Aquí, lo “inmemorial” funciona plenamente más allá del individuo, quien es incapaz de reconocer el deseo primario y primigenio, de “humanidad”, es decir, que la vivencia de satisfacción es un efecto que da paso a la cultura y a su malestar. El malestar será del individuo, imposibilitado de ser siempre él quien recuerde, y de ser “de él” el recuerdo que lo involucra. El individuo se ve a sí mismo “tachado” por una memoria imposible, lo inmemorial, a sabiendas de que es una memoria que excede y desborda completamente el campo de su autonomía. Por el contrario, representa su tachadura y su desvanecimiento. El capitalismo ha calado hondo en el punto en el que logra confundir individuo con singularidad. Para el individuo capitalista, toda memoria empieza y termina con él, no acepta lo inmemorial, reniega de esa memoria imposible, lo cual equivale a renegar del sujeto como efecto del significante.

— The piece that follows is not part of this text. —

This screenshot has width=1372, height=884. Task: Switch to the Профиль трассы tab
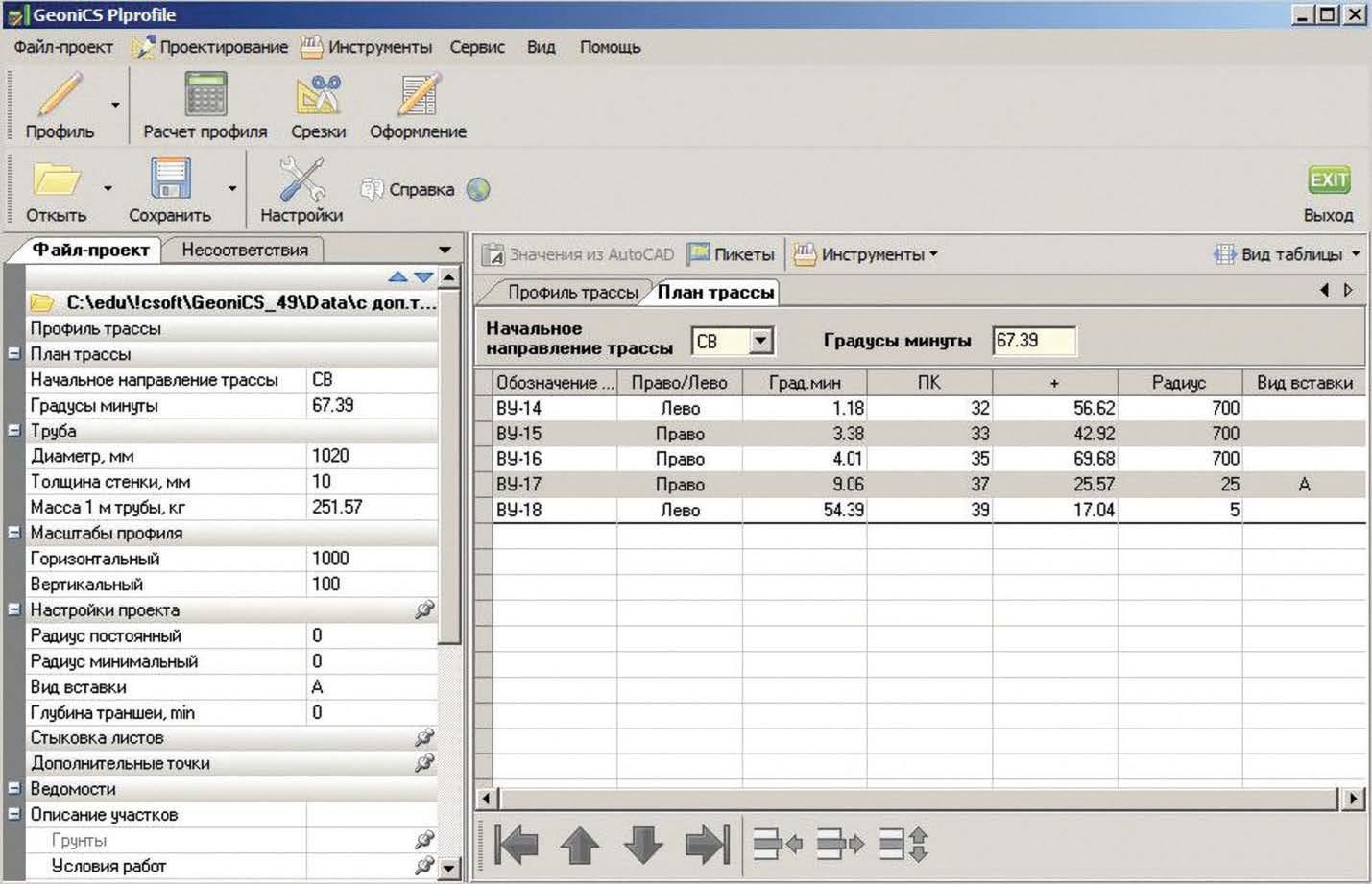click(572, 293)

Eso explica por qué el lenguaje es rebajado a “instrumento de comunicación” antes que a un océano de memoria del cual el sujeto adviene más allá del “sí mismo” del “Uno”.

¿Pero, qué haremos con esta memoria remanente, inclasificable, aunque resonante, insistiendo como negación, pero en el plano de lo real, no pudiendo traducirse a la simbólico? Ciertamente, es una memoria desquiciante que podríamos considerar en la dimensión de lo que Freud nombró como “trauma” y Lacan como Otro goce.

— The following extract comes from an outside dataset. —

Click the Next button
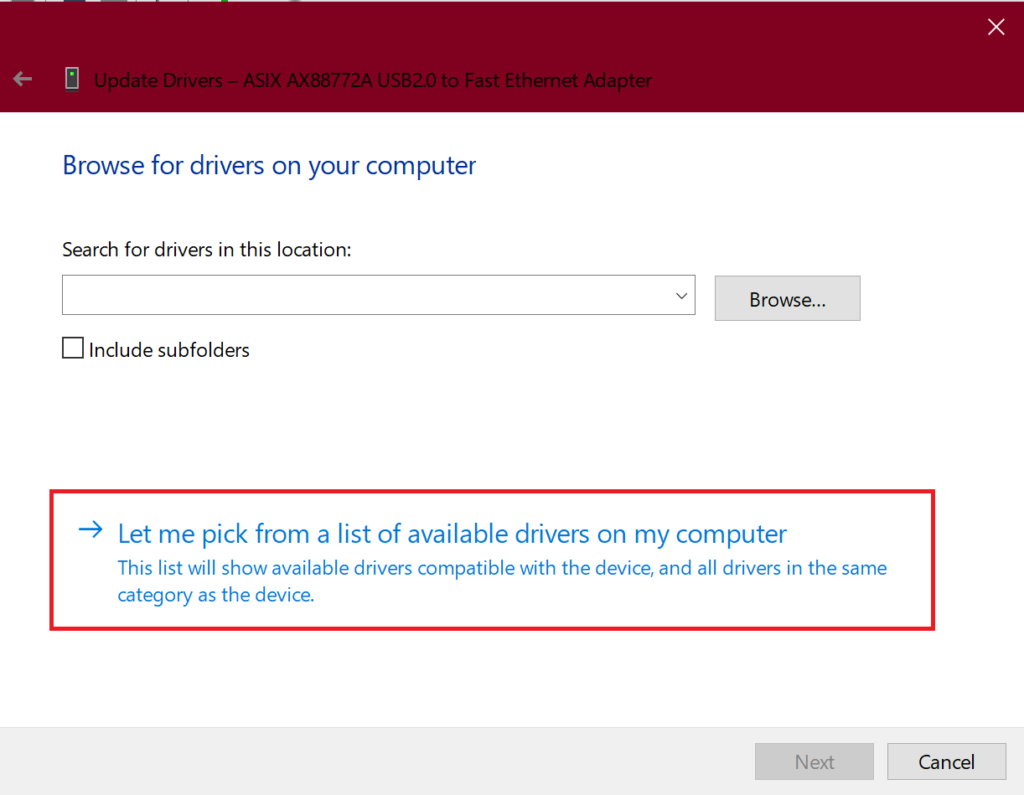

La respuesta tal vez a encontremos en ese más allá del significante, ese plus que el significante produce, pero no nombra, y al que solo se accede como accede el poema a lo Real, rozándolo, estremeciendo la lengua con las pulsaciones de lo inmemorial, en el sentido de lo que supera vidas, generaciones, tiempos, espacios geográficos, culturas.

En este sentido, no habría verdadero recuerdo que no sea del deseo, por lo que, además, la vivencia de satisfacción inaugura la posibilidad de alucinar el objeto de la necesidad, lo cual refuerza esta idea de que no es necesario para nada. Sólo es necesario que se ausente como necesidad nutricia pura.

La verdad no será LA verdad. LA verdad queda definitivamente del lado de la naturaleza, en la que solo espera la muerte para el sujeto. Por eso es que el individuo siempre vuelve al polvo, la vida se sostiene en el Otro. LA verdad, así de absoluta, así de terminante, solo será el delirio individual de quien se cree inmortal. No es lo mismo inmortal que inmemorial. El primero hunde su raíz ilusoria en un más allá del tiempo, el segundo se hunde en el tiempo tan hondo que lo convierte en un presente indeterminado, algo tan parecido a la inmortalidad real. El primero será siempre del individuo, y el segundo será la indeterminación por la que el sujeto será el acontecimiento que libera al individuo del peso de su vanidad.